Wednesday, 12 August 2015

Hadoop 2.7.1 for Windows 10 binary build with Visual Studio 2015 (unofficial)

I was looking for windows binaries for the latest hadoop version, to deploy on my dev pc. Unfortunately, there aren't binaries available for the windows platform, and the best way may be building it yourself.
I've tried to follow the instructions from https://wiki.apache.org/hadoop/Hadoop2OnWindows (BUILDING.tx), but here is what I found:
  • Windows SDK no longer includes a command prompt, so I was left with the Visual Studio  2010 option.
  • It's pretty tricky to find a Visual Studio 2010 version on MS's website. If it hasn't been removed at all.

A combination of a bit of lazyness to find VS 2010 and liking to have the latest and greatest, I decided to build hadoop with VS 2015. 

For the impatient

You can get my tailored hadoop-2.7.1 win64 build from https://onedrive.live.com/redir?resid=CA785B9261F68AF4!447&authkey=!AGnl0VM-t9Wt5-M&ithint=file%2cgz

This is an unofficial build, it is unsupported, and intended for use on a dev box. Definitely not intended for production.

All other instructions below are on how to build the binaries from the official sources. So you can build it and support it yourself.

My environment


Here's my shopping list:

  • Windows 10
  • JDK 1.8.0_51
  • Maven 3.3.3
  • Findbugs 1.3.9 (I haven't used this)
  • ProtocolBuffer 2.5.0 (I didn't pick the latest and greatest here - it has to be 2.5.0)
  • CMake 3.3.0
  • Visual Studio 2015 Community Edition
  • GnuWin32 0.6.3 - a bit painful to install but so is cygwin
  • zlib 1.2.8
  • internet connection

Windows System Environment variables

JAVA_HOME = "C:\Program Files\Java\jdk1.8.0_51"
MAVEN_HOME=c:\apache-maven-3.3.3
(make sure you point the above to your JDK version and maven installation)

I appended the following to my windows system environment Path variable:

;%MAVEN_HOME%\bin;C:\Windows\Microsoft.NET\Framework64\v4.0.30319;c:\zlib

The weird "C:\Windows\Microsoft.NET\Framework64\v4.0.30319" path is the location of MSBuild.exe, which is required during the build process.


Protoc Buffers 2.5.0

Oh no, another unix/linux only build? I've downloaded the google package named protoc-2.5.0-win32.zip. Then extracted the binary file (protoc.exe) to  c:\windows\system32 - just a lazy way to put it on the path.

I'm not 100% sure of the effect of having a win32 component for this win64 build. But:
"Hadoop 0.23+ requires the protocol buffers JAR (protobufs.jar) to be on the classpath of both clients and servers; the native binaries are required to compile this and later versions of Hadoop." - http://wiki.apache.org/hadoop/ProtocolBuffers.

So I understand the win32 executable is used only during the build process (the jar equivalent should be packaged in the build).

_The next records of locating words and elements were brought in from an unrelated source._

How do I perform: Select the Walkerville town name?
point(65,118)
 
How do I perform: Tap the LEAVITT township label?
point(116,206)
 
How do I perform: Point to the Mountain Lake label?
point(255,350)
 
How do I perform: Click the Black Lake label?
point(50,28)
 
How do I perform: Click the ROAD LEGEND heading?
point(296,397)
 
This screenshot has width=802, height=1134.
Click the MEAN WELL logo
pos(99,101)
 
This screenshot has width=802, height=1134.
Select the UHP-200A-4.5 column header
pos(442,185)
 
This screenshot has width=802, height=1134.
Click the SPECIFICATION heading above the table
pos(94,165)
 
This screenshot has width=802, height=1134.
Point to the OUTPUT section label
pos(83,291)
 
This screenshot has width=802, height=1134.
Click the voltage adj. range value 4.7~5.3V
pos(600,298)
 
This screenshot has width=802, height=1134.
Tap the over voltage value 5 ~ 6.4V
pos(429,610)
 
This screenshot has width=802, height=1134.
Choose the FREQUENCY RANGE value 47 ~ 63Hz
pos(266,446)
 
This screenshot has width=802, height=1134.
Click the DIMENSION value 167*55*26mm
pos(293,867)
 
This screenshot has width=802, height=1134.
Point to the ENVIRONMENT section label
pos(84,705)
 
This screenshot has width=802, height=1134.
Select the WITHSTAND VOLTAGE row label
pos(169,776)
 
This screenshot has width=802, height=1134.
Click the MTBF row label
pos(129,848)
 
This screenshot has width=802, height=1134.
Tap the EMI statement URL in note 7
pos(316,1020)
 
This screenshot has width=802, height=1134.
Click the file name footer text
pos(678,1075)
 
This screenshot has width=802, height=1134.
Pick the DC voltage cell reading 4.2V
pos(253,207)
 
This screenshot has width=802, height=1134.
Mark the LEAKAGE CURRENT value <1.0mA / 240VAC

If it is used in any way to compile native code, we may have left with some pointers out of order. I'll come back to this when I can.

Tweaking the Hadoop sources

Well, this was necessary to allow to build to execute. It shouldn't affect the quality of the build itself, but let's keep in mind the result is an unofficial, unsupported, use at your own risk hadoop, intended for a development environment.

Migrating VS projects


The following files need to be open with Visual Studio 2015:

  • <hadoop_src_folder>\hadoop-common-project\hadoop-common\src\main\winutils\winutils.vcxproj
  • <hadoop_src_folder>\hadoop-common-project\hadoop-common\src\main\native\native.vcxproj

Visual Studio will complain of them being of an old version. All you have to do is to save all and close.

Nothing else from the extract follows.